Once the line with "France (17, 259)" is found in the data, output it and each following line exactly, up to and including the line with "office@praterapartments.com (228, 1599)", and nothing before or after.
━━━ SOURCE MATERIAL ━━━
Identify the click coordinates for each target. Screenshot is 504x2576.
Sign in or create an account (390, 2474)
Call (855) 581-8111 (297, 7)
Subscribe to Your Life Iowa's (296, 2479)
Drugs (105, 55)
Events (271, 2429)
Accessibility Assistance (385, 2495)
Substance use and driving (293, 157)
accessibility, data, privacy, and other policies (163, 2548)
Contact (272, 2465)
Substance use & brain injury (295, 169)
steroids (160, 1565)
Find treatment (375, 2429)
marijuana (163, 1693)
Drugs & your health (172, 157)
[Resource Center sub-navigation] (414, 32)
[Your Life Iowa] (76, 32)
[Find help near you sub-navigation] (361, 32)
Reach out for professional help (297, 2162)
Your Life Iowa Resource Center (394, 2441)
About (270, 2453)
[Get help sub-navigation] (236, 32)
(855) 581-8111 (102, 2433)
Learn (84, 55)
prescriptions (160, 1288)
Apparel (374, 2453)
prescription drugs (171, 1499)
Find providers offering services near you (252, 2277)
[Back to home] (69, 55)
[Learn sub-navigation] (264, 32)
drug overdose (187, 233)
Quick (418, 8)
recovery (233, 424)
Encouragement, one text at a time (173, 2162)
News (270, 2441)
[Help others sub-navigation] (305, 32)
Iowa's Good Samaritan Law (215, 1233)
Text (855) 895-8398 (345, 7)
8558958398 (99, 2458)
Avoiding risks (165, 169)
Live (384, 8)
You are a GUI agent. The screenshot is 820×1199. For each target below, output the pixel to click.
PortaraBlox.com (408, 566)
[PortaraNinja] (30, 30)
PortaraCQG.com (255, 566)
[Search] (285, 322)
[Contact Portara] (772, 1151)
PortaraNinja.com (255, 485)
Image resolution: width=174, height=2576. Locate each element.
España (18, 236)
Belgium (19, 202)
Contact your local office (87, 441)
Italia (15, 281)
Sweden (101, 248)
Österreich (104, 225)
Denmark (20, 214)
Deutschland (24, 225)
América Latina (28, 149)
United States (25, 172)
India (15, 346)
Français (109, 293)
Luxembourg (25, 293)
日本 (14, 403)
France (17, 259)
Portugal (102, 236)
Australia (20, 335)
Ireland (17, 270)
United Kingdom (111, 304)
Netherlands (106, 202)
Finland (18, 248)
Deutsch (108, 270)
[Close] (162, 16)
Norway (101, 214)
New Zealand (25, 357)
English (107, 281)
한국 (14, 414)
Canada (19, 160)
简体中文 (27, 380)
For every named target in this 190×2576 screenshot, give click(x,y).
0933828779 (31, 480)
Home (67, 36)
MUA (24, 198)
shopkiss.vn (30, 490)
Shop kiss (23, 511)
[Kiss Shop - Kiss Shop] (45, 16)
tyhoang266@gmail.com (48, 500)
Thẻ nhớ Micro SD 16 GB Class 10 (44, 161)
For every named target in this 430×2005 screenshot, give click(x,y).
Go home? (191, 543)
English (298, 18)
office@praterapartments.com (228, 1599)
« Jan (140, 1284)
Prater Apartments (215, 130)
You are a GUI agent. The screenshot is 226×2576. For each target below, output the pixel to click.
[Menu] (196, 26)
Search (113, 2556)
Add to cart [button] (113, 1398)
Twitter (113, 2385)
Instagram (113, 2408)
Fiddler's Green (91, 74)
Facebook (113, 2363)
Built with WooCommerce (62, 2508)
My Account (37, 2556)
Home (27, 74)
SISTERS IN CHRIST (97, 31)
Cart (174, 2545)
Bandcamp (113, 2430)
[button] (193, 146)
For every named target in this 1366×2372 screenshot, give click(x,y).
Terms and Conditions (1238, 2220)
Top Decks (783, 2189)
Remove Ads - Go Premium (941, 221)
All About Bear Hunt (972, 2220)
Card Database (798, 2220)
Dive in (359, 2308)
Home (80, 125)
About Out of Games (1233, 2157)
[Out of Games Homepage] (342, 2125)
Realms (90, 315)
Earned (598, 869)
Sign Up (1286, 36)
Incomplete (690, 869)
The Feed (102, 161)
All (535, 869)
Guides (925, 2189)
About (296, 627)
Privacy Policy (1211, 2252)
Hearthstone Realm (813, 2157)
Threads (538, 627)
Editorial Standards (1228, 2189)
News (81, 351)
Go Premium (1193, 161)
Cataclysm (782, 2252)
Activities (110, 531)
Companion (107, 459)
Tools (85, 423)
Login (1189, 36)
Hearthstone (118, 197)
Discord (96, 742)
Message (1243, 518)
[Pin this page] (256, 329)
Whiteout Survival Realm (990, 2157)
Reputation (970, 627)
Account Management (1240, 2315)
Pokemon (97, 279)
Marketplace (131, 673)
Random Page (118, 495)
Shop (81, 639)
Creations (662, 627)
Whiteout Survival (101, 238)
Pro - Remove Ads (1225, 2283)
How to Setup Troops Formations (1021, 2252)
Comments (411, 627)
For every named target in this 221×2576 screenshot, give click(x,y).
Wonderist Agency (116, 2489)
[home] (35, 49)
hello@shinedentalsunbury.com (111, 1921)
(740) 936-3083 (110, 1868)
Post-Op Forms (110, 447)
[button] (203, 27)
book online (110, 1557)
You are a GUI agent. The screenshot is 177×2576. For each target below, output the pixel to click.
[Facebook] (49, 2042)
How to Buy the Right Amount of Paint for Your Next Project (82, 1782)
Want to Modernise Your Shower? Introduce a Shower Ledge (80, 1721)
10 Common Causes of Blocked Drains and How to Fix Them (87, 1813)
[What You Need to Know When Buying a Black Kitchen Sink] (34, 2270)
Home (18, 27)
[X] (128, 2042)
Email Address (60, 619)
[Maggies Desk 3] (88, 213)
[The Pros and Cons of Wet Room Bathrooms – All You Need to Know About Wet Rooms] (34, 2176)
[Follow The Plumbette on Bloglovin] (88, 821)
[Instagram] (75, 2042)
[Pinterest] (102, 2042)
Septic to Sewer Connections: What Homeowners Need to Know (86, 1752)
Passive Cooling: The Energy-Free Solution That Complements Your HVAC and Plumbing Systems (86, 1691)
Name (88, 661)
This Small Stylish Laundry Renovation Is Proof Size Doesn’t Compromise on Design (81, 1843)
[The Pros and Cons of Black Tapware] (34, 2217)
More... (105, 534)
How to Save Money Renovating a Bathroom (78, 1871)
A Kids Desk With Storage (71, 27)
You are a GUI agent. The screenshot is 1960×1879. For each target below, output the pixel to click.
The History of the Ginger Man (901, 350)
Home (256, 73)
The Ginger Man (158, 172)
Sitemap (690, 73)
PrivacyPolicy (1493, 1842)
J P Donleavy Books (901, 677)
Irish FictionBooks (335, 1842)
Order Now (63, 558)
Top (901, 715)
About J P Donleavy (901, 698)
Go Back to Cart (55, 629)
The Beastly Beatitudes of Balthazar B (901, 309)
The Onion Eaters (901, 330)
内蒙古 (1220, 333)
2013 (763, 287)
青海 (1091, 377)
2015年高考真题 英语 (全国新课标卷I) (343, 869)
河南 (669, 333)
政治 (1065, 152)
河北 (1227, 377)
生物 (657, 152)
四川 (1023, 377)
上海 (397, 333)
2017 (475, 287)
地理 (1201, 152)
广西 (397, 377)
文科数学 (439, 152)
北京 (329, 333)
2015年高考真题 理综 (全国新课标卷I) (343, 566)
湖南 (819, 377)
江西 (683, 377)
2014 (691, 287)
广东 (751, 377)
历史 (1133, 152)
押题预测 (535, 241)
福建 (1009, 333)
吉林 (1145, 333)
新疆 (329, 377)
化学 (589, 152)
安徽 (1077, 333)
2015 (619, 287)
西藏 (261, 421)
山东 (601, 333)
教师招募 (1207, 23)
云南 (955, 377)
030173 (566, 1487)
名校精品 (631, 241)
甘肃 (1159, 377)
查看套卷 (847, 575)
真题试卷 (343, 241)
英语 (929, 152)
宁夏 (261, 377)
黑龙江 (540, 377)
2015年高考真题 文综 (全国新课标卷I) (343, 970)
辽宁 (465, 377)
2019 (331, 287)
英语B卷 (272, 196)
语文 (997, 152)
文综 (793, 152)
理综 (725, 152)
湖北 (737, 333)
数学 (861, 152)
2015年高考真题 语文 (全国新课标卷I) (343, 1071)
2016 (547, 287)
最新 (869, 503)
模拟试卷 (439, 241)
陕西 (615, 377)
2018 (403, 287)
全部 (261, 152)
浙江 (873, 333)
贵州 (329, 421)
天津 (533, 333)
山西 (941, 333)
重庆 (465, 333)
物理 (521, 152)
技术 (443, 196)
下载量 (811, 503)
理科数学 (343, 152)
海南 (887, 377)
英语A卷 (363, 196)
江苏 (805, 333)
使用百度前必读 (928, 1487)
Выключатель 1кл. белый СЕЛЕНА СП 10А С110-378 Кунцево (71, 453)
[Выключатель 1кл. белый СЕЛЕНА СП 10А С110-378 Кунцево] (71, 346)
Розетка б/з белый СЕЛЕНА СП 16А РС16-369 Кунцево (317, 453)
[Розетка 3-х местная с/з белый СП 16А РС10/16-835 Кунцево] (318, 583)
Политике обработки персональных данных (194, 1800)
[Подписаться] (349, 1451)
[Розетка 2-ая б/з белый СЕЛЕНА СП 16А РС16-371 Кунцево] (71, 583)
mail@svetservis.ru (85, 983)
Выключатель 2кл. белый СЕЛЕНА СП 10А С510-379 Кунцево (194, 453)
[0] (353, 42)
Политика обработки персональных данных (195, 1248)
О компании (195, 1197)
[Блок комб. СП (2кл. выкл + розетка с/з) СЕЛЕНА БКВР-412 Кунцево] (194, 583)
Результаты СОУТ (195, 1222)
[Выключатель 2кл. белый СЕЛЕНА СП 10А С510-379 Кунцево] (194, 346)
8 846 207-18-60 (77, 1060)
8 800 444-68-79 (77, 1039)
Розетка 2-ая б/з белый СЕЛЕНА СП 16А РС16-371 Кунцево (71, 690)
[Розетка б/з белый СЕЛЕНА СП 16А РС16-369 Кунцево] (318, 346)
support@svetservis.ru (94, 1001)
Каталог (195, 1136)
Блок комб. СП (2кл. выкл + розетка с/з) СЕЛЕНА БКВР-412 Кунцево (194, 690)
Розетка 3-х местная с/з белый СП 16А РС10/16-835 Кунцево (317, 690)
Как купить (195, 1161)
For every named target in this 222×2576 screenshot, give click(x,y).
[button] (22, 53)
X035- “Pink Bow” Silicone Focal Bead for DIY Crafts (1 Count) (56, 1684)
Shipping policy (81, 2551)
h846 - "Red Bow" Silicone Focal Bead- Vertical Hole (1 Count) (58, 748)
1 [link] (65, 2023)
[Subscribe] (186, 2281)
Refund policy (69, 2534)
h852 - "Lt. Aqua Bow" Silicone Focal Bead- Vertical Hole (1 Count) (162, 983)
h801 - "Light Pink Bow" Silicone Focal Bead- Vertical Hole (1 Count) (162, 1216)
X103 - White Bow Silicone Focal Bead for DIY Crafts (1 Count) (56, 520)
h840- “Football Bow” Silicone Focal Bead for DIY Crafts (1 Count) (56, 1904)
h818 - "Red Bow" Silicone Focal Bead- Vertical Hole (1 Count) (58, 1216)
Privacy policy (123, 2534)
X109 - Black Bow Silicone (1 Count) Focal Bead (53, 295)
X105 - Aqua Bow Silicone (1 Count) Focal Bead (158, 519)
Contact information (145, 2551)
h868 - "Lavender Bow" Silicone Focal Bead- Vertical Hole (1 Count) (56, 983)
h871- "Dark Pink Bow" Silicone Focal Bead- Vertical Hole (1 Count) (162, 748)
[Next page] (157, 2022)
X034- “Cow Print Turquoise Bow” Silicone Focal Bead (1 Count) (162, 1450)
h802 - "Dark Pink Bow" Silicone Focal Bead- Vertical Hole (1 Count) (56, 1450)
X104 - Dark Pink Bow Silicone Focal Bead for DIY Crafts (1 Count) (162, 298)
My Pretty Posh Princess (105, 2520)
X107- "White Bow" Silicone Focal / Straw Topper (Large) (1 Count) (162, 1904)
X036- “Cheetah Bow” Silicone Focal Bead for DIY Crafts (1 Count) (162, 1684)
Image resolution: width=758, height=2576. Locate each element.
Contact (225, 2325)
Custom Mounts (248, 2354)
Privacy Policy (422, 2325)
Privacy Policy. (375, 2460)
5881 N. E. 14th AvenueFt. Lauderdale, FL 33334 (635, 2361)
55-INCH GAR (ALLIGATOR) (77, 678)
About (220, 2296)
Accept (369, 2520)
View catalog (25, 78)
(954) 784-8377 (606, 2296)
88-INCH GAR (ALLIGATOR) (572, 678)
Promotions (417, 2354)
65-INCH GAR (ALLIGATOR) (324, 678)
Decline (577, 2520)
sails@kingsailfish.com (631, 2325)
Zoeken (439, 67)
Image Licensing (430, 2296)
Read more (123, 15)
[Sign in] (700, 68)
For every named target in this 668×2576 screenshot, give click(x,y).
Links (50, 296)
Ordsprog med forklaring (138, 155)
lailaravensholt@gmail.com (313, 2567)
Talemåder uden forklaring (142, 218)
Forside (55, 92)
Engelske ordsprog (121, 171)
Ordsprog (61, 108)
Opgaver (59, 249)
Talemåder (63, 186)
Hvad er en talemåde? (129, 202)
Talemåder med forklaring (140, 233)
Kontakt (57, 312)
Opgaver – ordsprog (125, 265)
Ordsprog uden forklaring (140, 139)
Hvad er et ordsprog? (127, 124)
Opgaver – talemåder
━━━
## OUTPUT OF THE EXERCISE
France (17, 259)
Portugal (102, 236)
Australia (20, 335)
Ireland (17, 270)
United Kingdom (111, 304)
Netherlands (106, 202)
Finland (18, 248)
Deutsch (108, 270)
[Close] (162, 16)
Norway (101, 214)
New Zealand (25, 357)
English (107, 281)
한국 (14, 414)
Canada (19, 160)
简体中文 (27, 380)
For every named target in this 190×2576 screenshot, give click(x,y).
0933828779 (31, 480)
Home (67, 36)
MUA (24, 198)
shopkiss.vn (30, 490)
Shop kiss (23, 511)
[Kiss Shop - Kiss Shop] (45, 16)
tyhoang266@gmail.com (48, 500)
Thẻ nhớ Micro SD 16 GB Class 10 (44, 161)
For every named target in this 430×2005 screenshot, give click(x,y).
Go home? (191, 543)
English (298, 18)
office@praterapartments.com (228, 1599)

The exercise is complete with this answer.